# ASSIGNMENT:
Please pick up the news article below about the Shapella hard fork on Ethereum and continue it from its last sentence.

# EXTRACTED TEXT:
* * * * * * *
‘Withdrawals are coming!’ — Ethereum devs confirm epoch for Shapella fork
Ethereum validators will soon be able to withdraw their Ether (ETH) from the Beacon Chain, with the Shapella hard fork set to be activated on the Ethereum mainnet on April 12.
Shapella will take effect at epoch 194,048, which is scheduled for 10:27 pm UTC on April 12, Ethereum core developers confirmed.
The withdrawals will be enabled by Ethereum Improvement Proposal EIP-4895 by “pushing” staked Ether from the Beacon Chain to the Ethereum Virtual Machine (EVM), otherwise known as the execution layer.
It’s happening
Shapella is scheduled on mainnet for epoch 194048, scheduled for 22:27:35 UTC on Apr. 12, 2023
Client releases compatible with the upgrade are listed in the announcement below https://t.co/I0hSv9lnjz
— timbeiko.eth ☀️ (@TimBeiko) March 28, 2023
The epoch, slot, and time were confirmed following a week-long deliberation between members of the Ethereum Foundation, which was led by Ethereum core developer Tim Beiko.
While the hard fork will allow for partial and full withdrawals, several mechanisms are set in place to ensure a flood of Ether supply doesn’t disrupt the market.
There are now 17.81 million Ether staked on the Beacon Chain. At a current price of $1,776, which means $31.6 billion can be incrementally unlocked over time.
* * * * * * *
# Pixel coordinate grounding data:
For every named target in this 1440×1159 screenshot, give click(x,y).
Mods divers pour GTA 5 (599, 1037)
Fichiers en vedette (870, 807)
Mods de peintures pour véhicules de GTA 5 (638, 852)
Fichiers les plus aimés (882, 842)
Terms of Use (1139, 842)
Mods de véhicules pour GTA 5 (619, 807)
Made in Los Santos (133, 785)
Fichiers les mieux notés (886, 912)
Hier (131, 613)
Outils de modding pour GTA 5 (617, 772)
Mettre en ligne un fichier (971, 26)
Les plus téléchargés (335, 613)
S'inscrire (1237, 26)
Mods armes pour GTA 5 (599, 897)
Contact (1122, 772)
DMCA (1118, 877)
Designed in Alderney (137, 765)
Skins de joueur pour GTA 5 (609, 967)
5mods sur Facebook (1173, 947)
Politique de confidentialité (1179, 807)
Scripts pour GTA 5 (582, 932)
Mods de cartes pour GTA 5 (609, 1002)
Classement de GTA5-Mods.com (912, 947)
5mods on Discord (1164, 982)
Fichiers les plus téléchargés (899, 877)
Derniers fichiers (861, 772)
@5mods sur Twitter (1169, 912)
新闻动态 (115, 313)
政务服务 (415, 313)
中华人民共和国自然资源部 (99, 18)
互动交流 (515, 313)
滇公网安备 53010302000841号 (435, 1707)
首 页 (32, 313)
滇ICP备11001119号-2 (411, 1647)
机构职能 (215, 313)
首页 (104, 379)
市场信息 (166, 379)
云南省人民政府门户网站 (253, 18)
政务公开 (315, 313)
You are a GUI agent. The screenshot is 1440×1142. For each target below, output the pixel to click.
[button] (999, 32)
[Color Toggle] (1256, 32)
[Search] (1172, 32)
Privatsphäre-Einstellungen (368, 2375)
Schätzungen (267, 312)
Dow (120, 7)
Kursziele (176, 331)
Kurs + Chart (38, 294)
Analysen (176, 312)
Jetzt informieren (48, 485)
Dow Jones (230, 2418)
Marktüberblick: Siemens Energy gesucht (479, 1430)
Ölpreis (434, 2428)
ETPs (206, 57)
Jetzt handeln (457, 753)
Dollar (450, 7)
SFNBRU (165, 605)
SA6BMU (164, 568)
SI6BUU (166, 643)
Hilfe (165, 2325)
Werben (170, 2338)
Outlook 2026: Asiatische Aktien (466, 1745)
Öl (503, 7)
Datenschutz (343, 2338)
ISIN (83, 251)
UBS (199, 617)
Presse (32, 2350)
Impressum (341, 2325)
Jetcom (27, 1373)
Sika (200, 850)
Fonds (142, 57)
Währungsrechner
* * * * * * *
# ANSWER SPACE:
While the Ethereum Foundation described the last testnet run on Goerli as “smooth,” there was a notable delay in activation time due to many validators not updating their client software.
However, Beiko is confident it won’t be an issue this time, as Ethereum validators will be economically incentivized to make the update for the Mainnet.
Ethereum’s key hard forks
Because of EIP-4895, Shapella is considered the most significant hard fork on Ethereum since Paris (The Merge) changed the network consensus mechanism from proof-of-work to proof-of-stake on Sept 15.
Prior to that, London introduced EIP-1559 in August, 2021, which introduced a base fee that users must pay instead of the old price auction method. While the validators still receive a block reward and tip, the base fee is burned, which is intended to make Ether deflationary over time.
Related: Ethereum’s Shapella transition is “on the horizon”
Berlin optimized gas costs for some EVM actions in April 2021, while Beacon Chain Genesis marked the first block that was produced on the proof-of-stake chain on Dec. 1, 2020.
Finally in December 2019, Istanbul served to improve denial-of-service attack resilience and make layer-2 scaling solutions based on SNARKs and STARKs more performant.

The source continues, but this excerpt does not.